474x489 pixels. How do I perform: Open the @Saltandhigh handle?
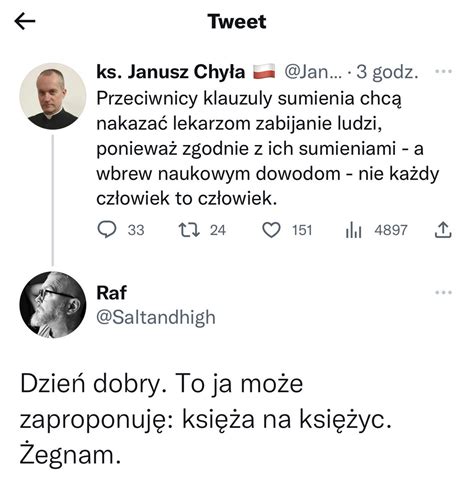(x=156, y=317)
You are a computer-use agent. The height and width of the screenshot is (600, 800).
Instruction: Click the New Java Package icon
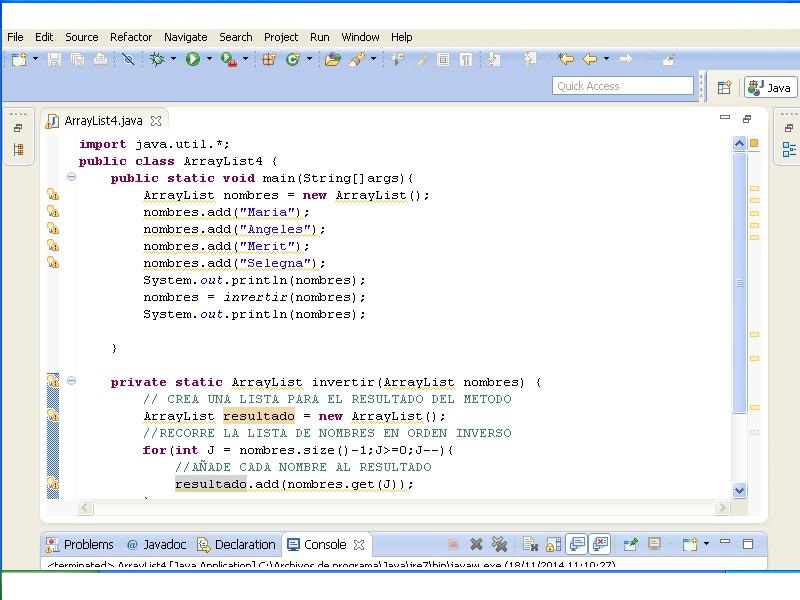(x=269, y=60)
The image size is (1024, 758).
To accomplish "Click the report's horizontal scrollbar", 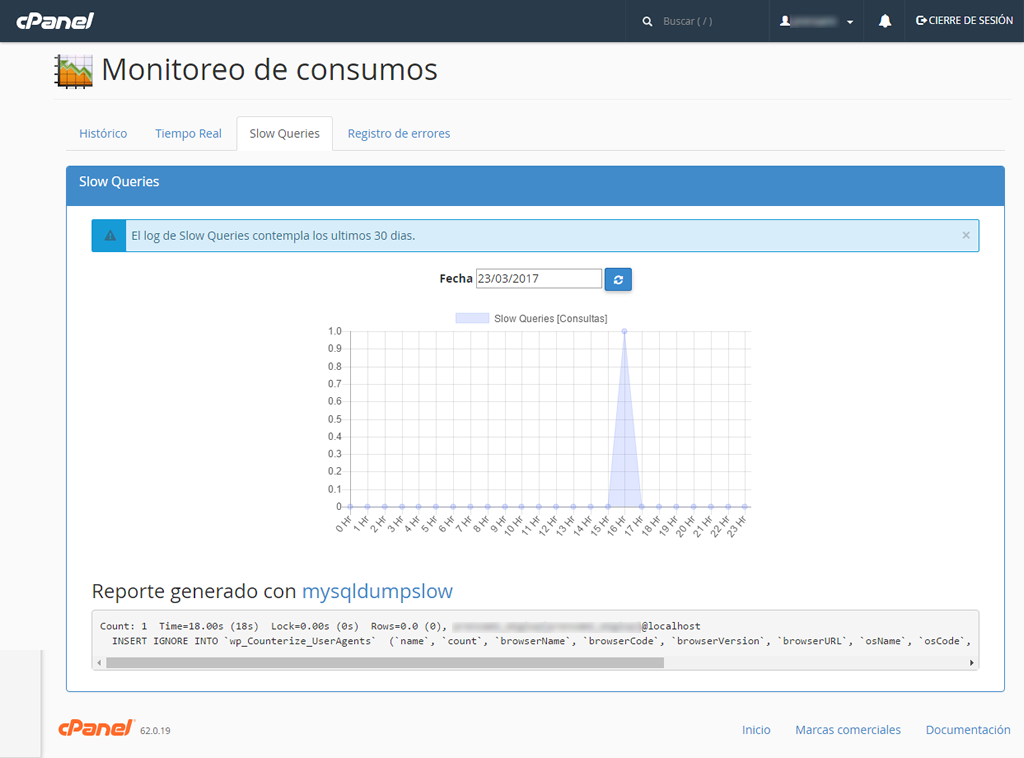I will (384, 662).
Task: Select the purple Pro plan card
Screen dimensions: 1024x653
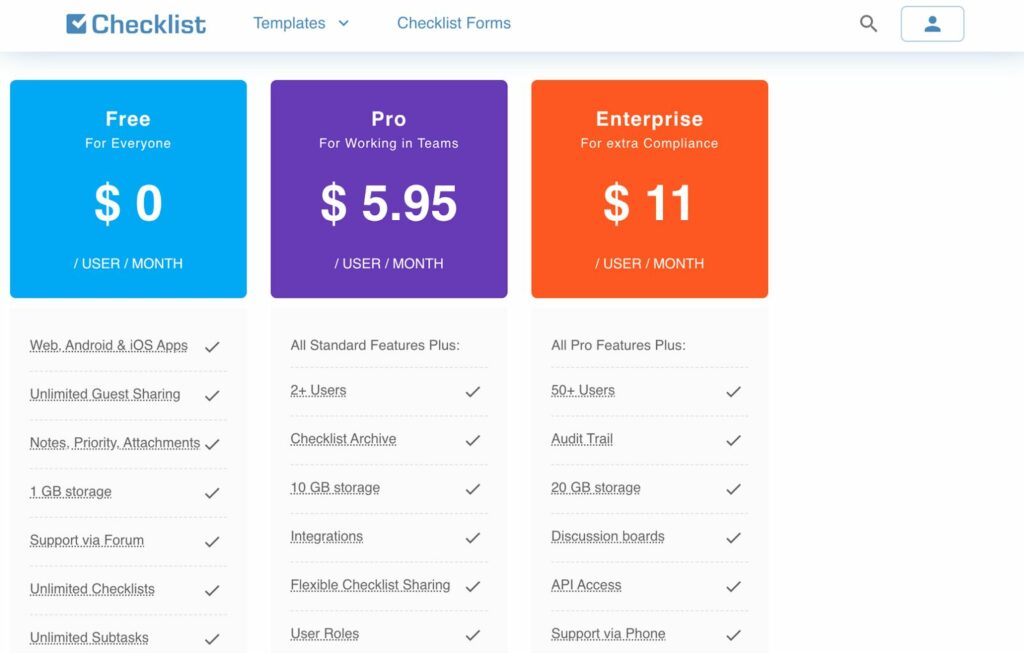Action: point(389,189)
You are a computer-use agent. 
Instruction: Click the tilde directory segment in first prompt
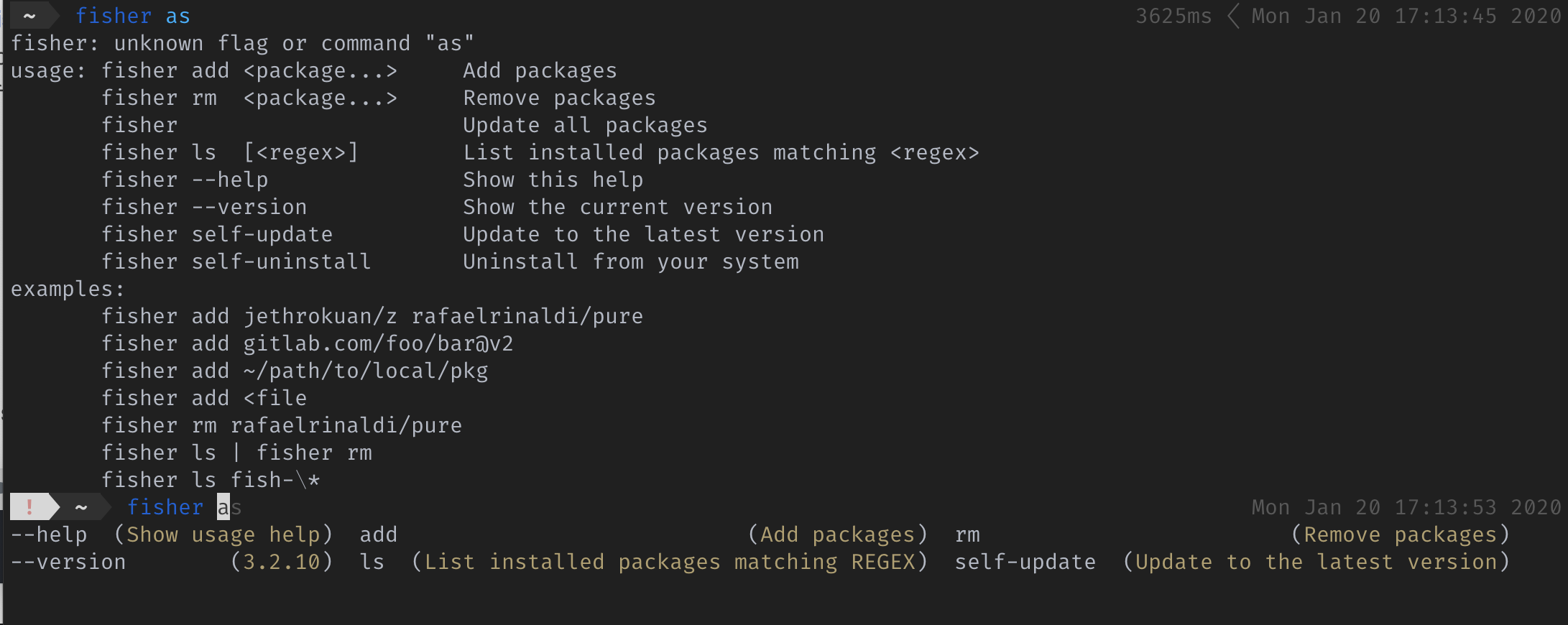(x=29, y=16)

---

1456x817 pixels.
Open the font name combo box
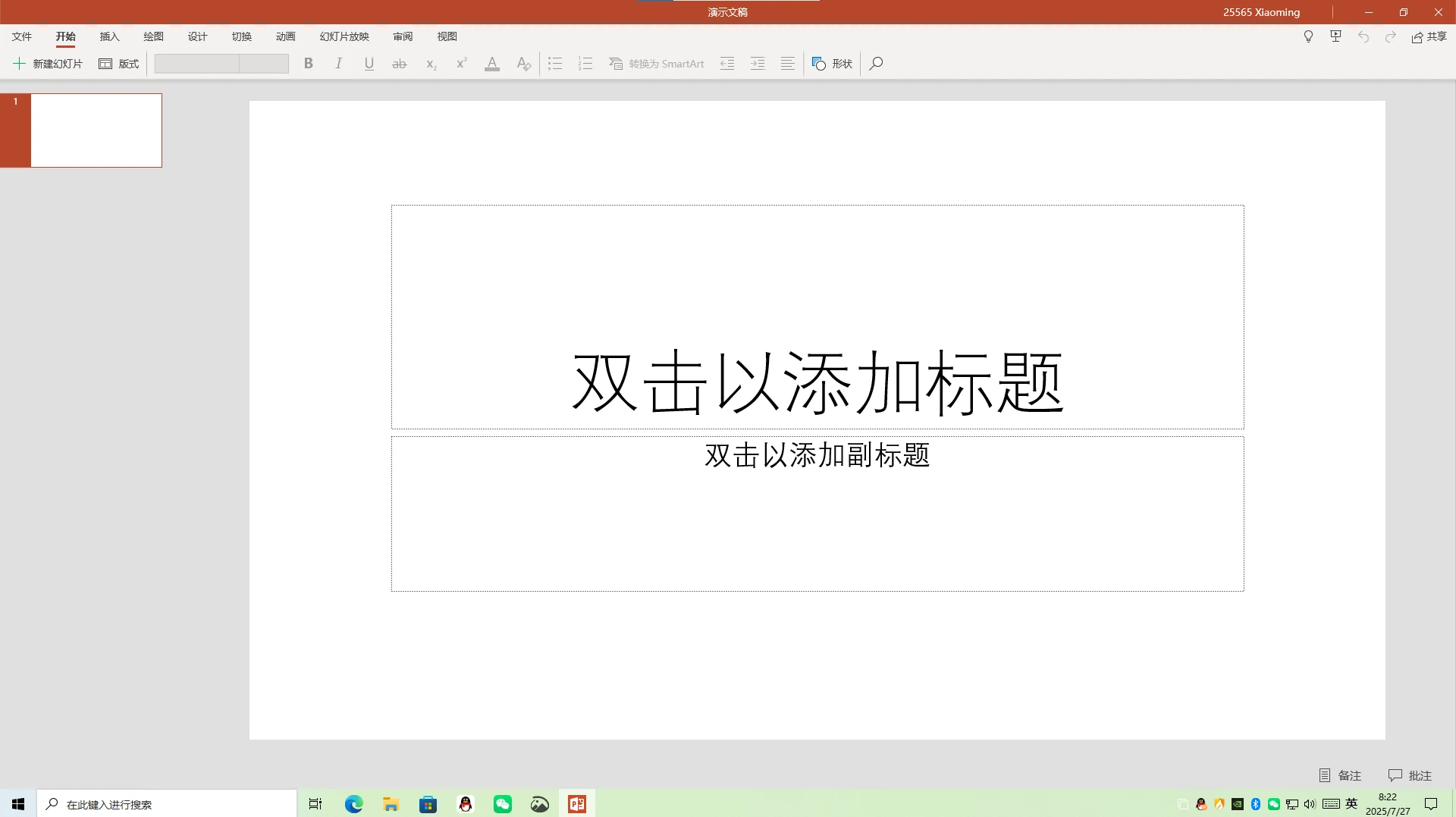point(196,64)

---

### Assignment:
Locate the lines above that contain "agent" and copy them.

### Your response:
You are a computer-use agent. The height and width of the screenshot is (600, 800).
You are a computer-use agent. 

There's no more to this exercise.